● Given text
<<<<
AMB is a marvellous drug whose application has largely been limited by its ADR. The infusion-related reactions can be tamed well with antihistamine and antipyretic drugs. Some of the serious ADR, such as, nephrotoxicity, are controlled well with lipid formulations. These side effects are well known and expected, such that a physician tailors their treatment plan to counter-balance them. However, when it comes to the rarer category of ADR, even the diagnosis can be delayed due to the lack of pre-existing knowledge. This leads to faulty diagnosis, incorrect/delayed treatment, and extended duration of hospitalization. Pancytopenia is one such rare adverse effect. It is, therefore, imperative that the healthcare workers also be aware of previously reported hematological side effects of AMB and monitor for the same.
Previous studies have shown that most patients receiving AMB infusions may develop normocytic normochromic anemia with an 18–35% fall in hemoglobin levels.[2] However, the same studies suggest that this reaction was observed after prolonged administration of AMB (10 weeks or more). This could be a direct drug-induced toxic reaction causing suppression of erythrocytes or erythropoietin[3] or secondary to the nephrotoxicity associated with AMB. Nonetheless, the hematocrit bounces back to normal after several months once the therapy is discontinued.[3] There also have been remote cases of thrombocytopenia associated with AMB.[4,5] Some data suggest that this is a dose-dependent myelosuppression [anemia and thrombocytopenia when patients are receiving AMB at doses of >3.3 mg/kg/day and >3.0 mg/kg/day, respectively].[6]
So far, leukopenia has not been a consistent finding with AMB infusion. However, studies on in vitro and animal models suggest that AMB could cause suppression of human lymphocytic function while boosting the number of antibody-producing cells, the cell-mediated immunity, and the macrophagic phagocytic function.[7]
A retrospective cohort study by Falci et al.[8] concluded that, overall, L-AMB (liposomal AMB) has a safer hematologic profile compared to AMB deoxycholate (d-AMB) and AMB lipid complex (ABLC). Nevertheless, Falci et al. also noted that previous hematological disease and the use of other myelotoxic drugs could be important cofactors for the development of this toxicity. Other high-risk factors to be considered include underlying renal disease, autoimmune disease, and so on.
>>>>
● Work instructions
Could you restate the passage on AMB's adverse drug reactions, starting with "AMB is a marvellous" and going on through "for the same.", with "physician" switched to "clinician"?

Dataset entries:
<<<<
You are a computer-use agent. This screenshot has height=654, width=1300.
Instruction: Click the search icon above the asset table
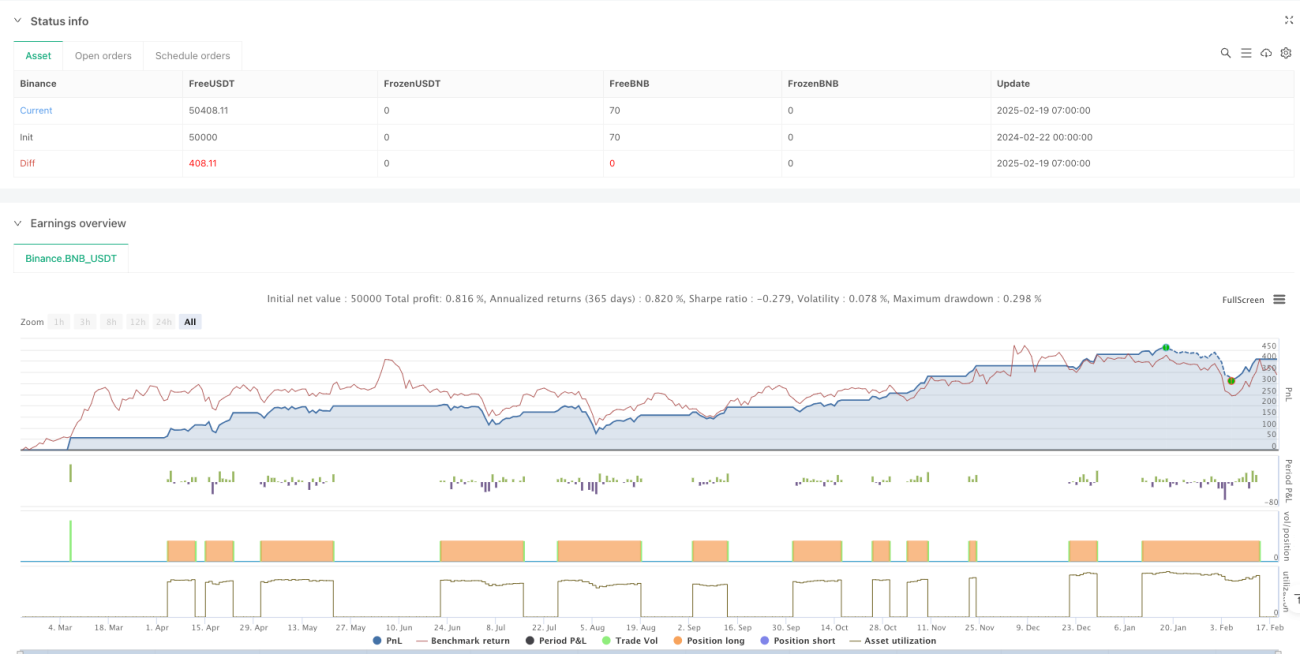tap(1225, 53)
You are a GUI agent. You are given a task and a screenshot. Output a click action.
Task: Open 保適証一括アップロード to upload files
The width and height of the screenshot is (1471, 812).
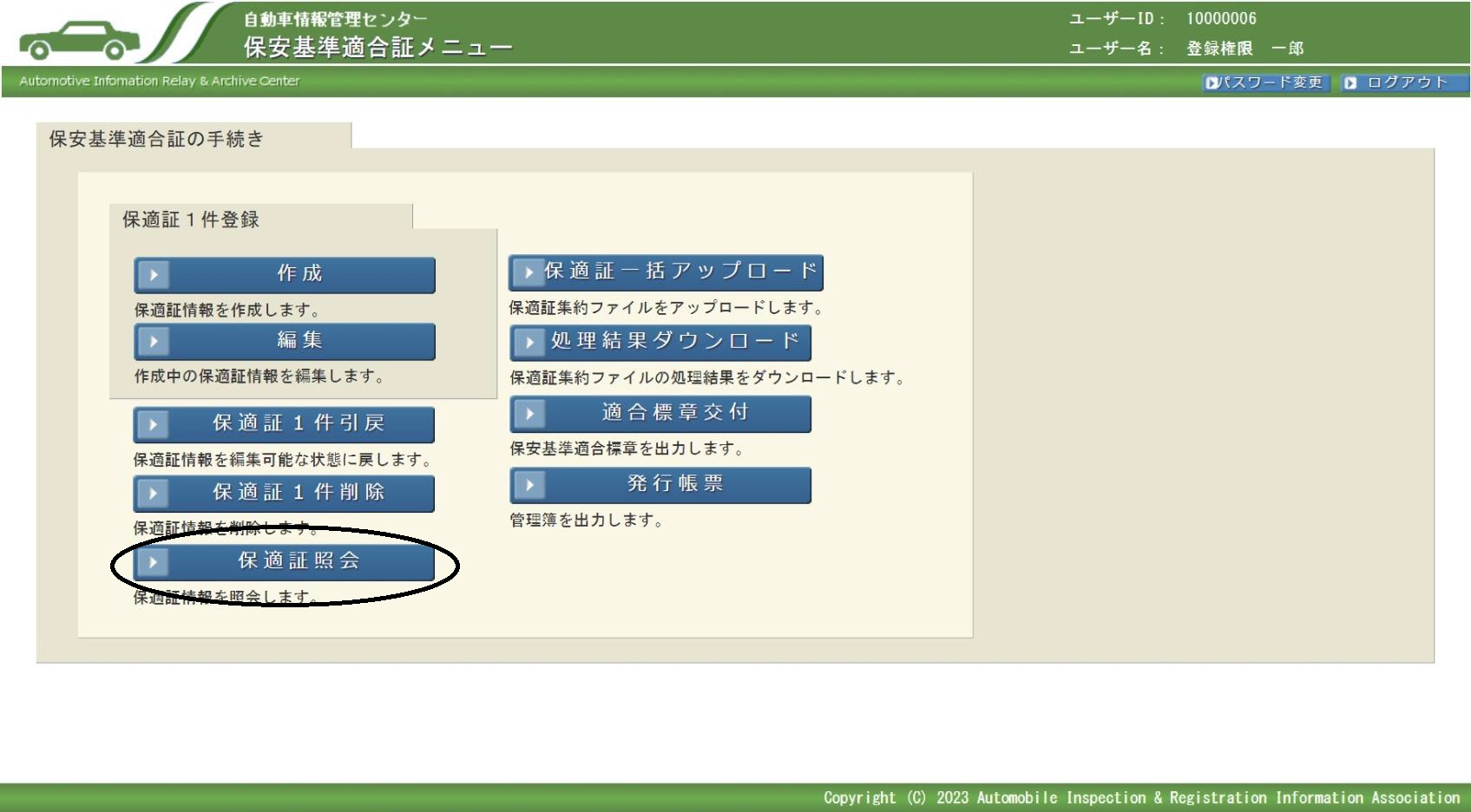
>>>>
● Solution to the exercise
AMB is a marvellous drug whose application has largely been limited by its ADR. The infusion-related reactions can be tamed well with antihistamine and antipyretic drugs. Some of the serious ADR, such as, nephrotoxicity, are controlled well with lipid formulations. These side effects are well known and expected, such that a clinician tailors their treatment plan to counter-balance them. However, when it comes to the rarer category of ADR, even the diagnosis can be delayed due to the lack of pre-existing knowledge. This leads to faulty diagnosis, incorrect/delayed treatment, and extended duration of hospitalization. Pancytopenia is one such rare adverse effect. It is, therefore, imperative that the healthcare workers also be aware of previously reported hematological side effects of AMB and monitor for the same.